Structured event taxonomy

When adding new click events, we should add them in a way that's internally consistent. If we don't, it is very painful to perform analysis across features since each feature captures events differently.

The current method provides several attributes that are sent on each click event. Please try to follow these guidelines when specifying events to capture:

attribute type required description
category text true The page or backend area of the application. Unless infeasible, please use the Rails page attribute by default in the frontend, and namespace + classname on the backend.
action text true The action the user is taking, or aspect that's being instrumented. The first word should always describe the action or aspect: clicks should be click, activations should be activate, creations should be create, etc. Use underscores to describe what was acted on; for example, activating a form field would be activate_form_input. An interface action like clicking on a dropdown would be click_dropdown, while a behavior like creating a project record from the backend would be create_project
label text false The specific element, or object that's being acted on. This is either the label of the element (e.g. a tab labeled 'Create from template' may be create_from_template) or a unique identifier if no text is available (e.g. closing the Groups dropdown in the top navbar might be groups_dropdown_close), or it could be the name or title attribute of a record being created.
property text false Any additional property of the element, or object being acted on.
value decimal false Describes a numeric value or something directly related to the event.

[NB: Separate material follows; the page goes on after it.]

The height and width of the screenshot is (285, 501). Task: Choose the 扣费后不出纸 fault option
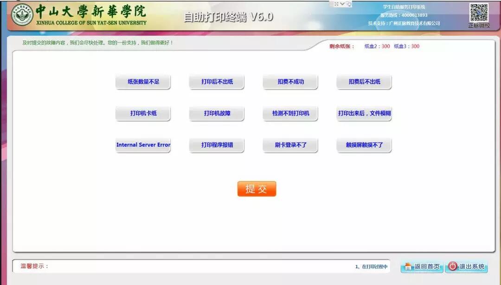(x=364, y=82)
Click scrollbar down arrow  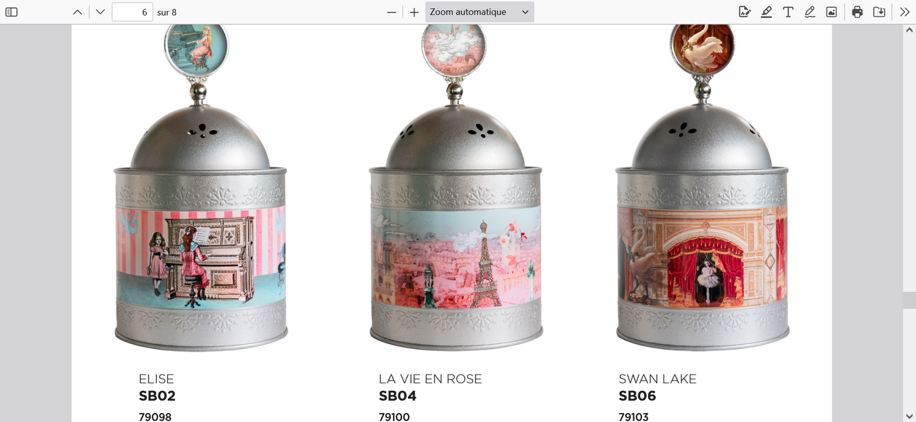click(x=908, y=416)
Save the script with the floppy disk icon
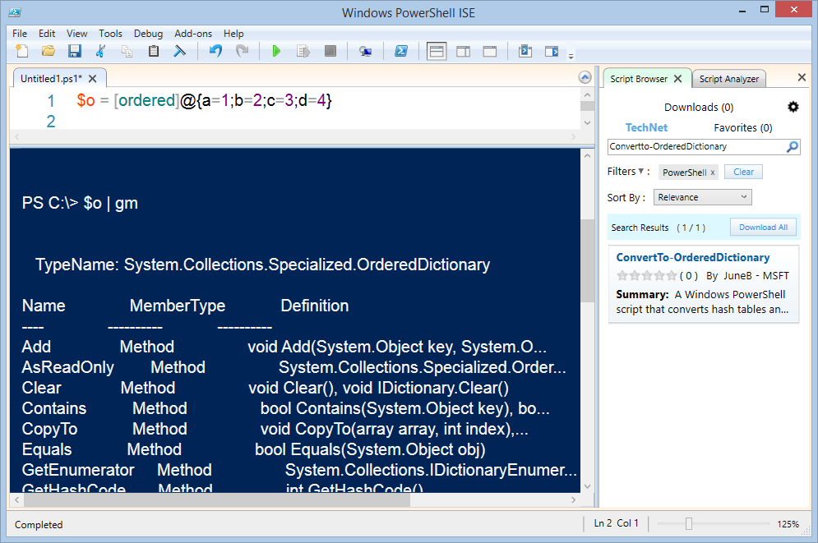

This could be the value of an input (e.g. 10 when clicking internal visibility).

Web-specific parameters

Snowplow JS adds many web-specific parameters to all web events by default.

Implementing Snowplow JS (Frontend) tracking

GitLab provides Tracking, an interface that wraps the Snowplow JavaScript Tracker for tracking custom events. There are a few ways to use tracking, but each generally requires at minimum, a category and an action. Additional data can be provided that adheres to our Structured event taxonomy.

field type default value description
category string document.body.dataset.page Page or subsection of a page that events are being captured within.
action string 'generic' Action the user is taking. Clicks should be click and activations should be activate, so for example, focusing a form field would be activate_form_input, and clicking a button would be click_button.
data object {} Additional data such as label, property, value, and context as described in our Structured event taxonomy.

Tracking in HAML (or Vue Templates)

When working within HAML (or Vue templates) we can add data-track-* attributes to elements of interest. All elements that have a data-track-event attribute automatically have event tracking bound on clicks.

Below is an example of data-track-* attributes assigned to a button:

%button.btn{ data: { track: { event: "click_button", label: "template_preview", property: "my-template" } } }
<button class="btn"
  data-track-event="click_button"
  data-track-label="template_preview"
  data-track-property="my-template"
/>

Event listeners are bound at the document level to handle click events on or within elements with these data attributes. This allows them to be properly handled on re-rendering and changes to the DOM. Note that because of the way these events are bound, click events should not be stopped from propagating up the DOM tree. If for any reason click events are being stopped from propagating, you need to implement your own listeners and follow the instructions in Tracking in raw JavaScript.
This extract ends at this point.